The maple tree across the street had to go. The couple who lives there have been anticipating it for a few years, starting when a large branch broke off and blocked traffic. It leaned precariously over their garage, and as much as they value hardwoods, it had to be chopped down. Another man on our road has a trimming business,
and knows his way around branches fifty feet in the sky. The time was set and at eight o'clock on a Saturday four men and two trucks showed up ready to work.
It was loud. Very loud, especially when limbs were shredded into chips. My chickens flapped to the extreme corners of their pens. I tried to calm them but my voice was no match for a diesel engine.

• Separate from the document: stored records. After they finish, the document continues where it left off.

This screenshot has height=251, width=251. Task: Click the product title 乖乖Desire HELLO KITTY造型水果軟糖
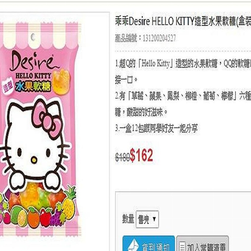pyautogui.click(x=182, y=21)
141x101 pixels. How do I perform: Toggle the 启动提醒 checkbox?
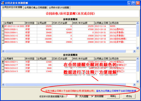point(92,96)
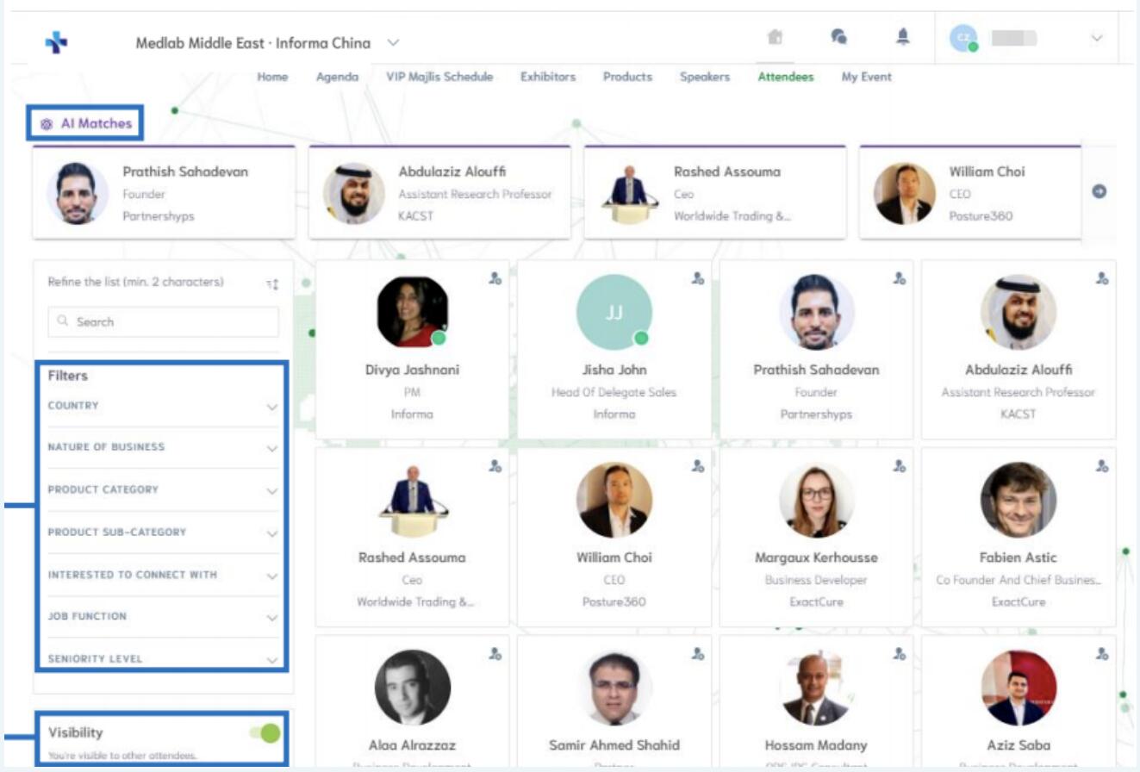Open the chat messages icon
The height and width of the screenshot is (772, 1140).
[838, 37]
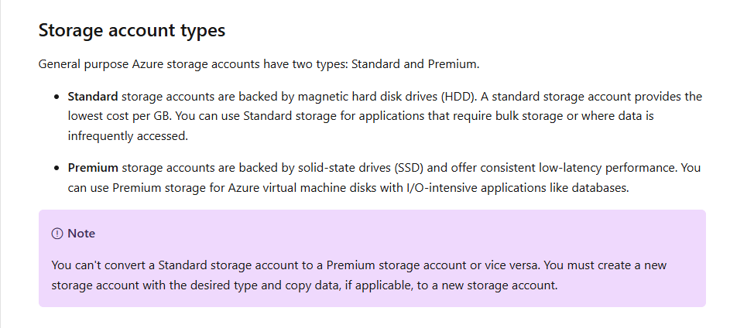This screenshot has height=328, width=730.
Task: Click "solid-state drives" text
Action: click(344, 168)
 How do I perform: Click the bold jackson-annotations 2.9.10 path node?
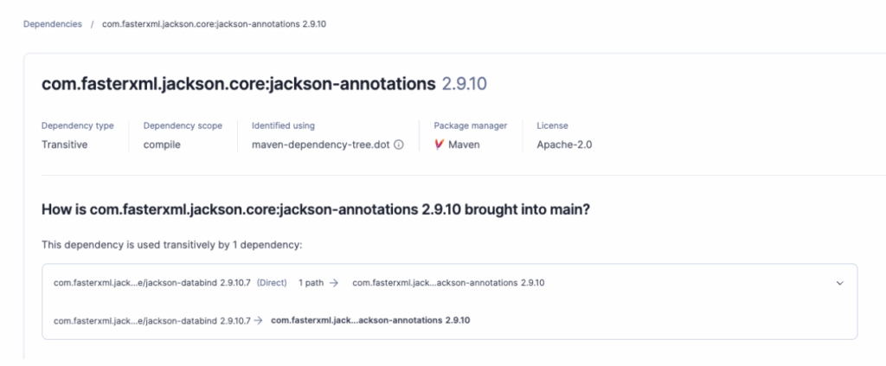(370, 320)
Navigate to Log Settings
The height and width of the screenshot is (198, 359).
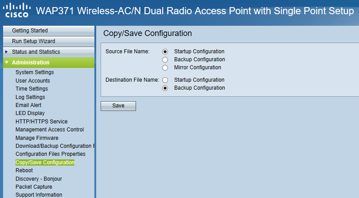30,97
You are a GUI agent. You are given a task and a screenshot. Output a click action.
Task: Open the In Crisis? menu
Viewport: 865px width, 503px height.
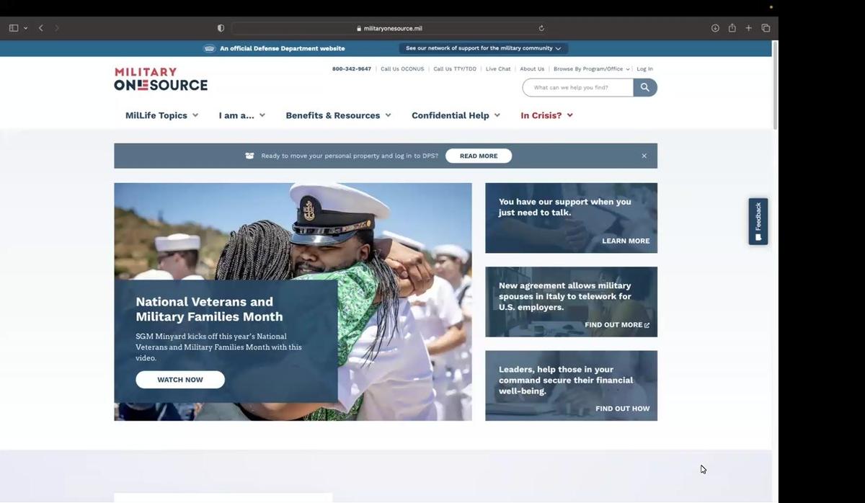(546, 115)
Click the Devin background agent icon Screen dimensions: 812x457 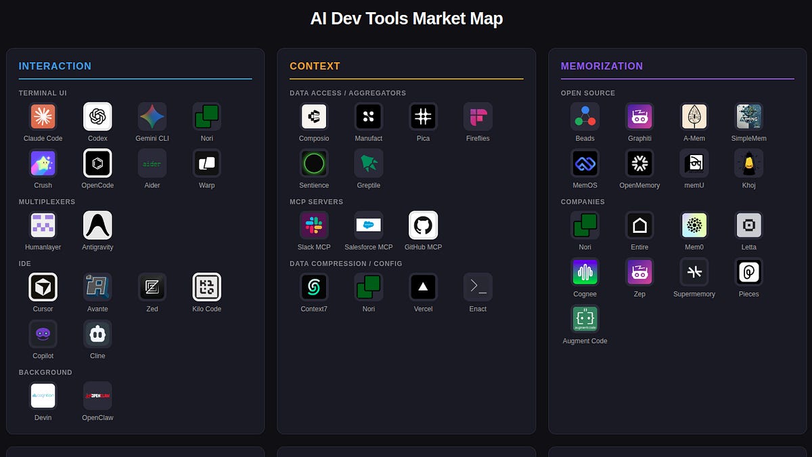pyautogui.click(x=43, y=396)
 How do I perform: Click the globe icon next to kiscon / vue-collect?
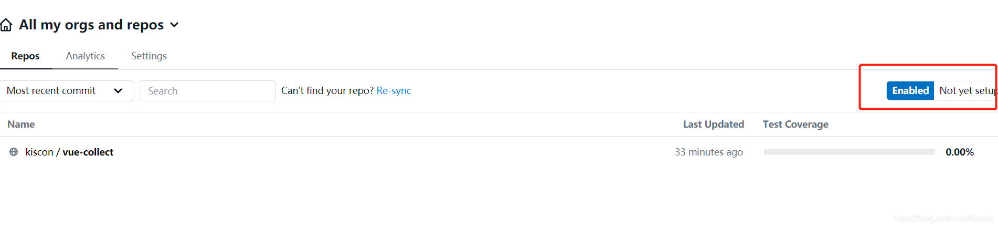coord(14,152)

The scene did not resemble the images I have of Paul Bunyan, severing the
trunk at ground level with a two man blade and hollering as it teetered with a crash. Then he flung it on the back of his ox Babe, and hauled it away. Paul could fell a whole forest before breakfast. But this job was predicted to take until noon for a single tree.
The logger went up in a bucket, hoisting a chain saw with one gloved hand while he tossed the chunks of wood to the ground with the other. He went for smaller limbs first, maybe to prevent them
from catching on power lines as they flew. I worried about the men underneath, scooping up logs and clearing brush. Some had helmets but that would do little to protect them from a forty pound chunk. I guess they were careful.
There was a squirrel that scurried frantically up and down as he worked. It wasn't until he got to a hole ten feet off the grass that he understood. She had six tiny babies whose home was disappearing in a cloud of
sawdust. The logger carried the litter down in his cupped hands, and set them gently in a pile of leaves. The audience crowded in to see them, and called our children to hold a baby no bigger than a brownie.
I thought about parts of myself that have to go. Selfishness comes to mind. It is a many tentacled beast, creeping into interactions with my kids, my husband, people I work with. Even celebrities and public figures get a stab from my egocentric trunk. It
would be faster just to slice it off at the base and heave it onto a passing cow, but I think that only works in tall tales. Instead I whittle the behemoth with truncated comments, and severed grousing.
The next day I asked my neighbor how his yard felt without the tree.
He smiled. "There is a lot more light."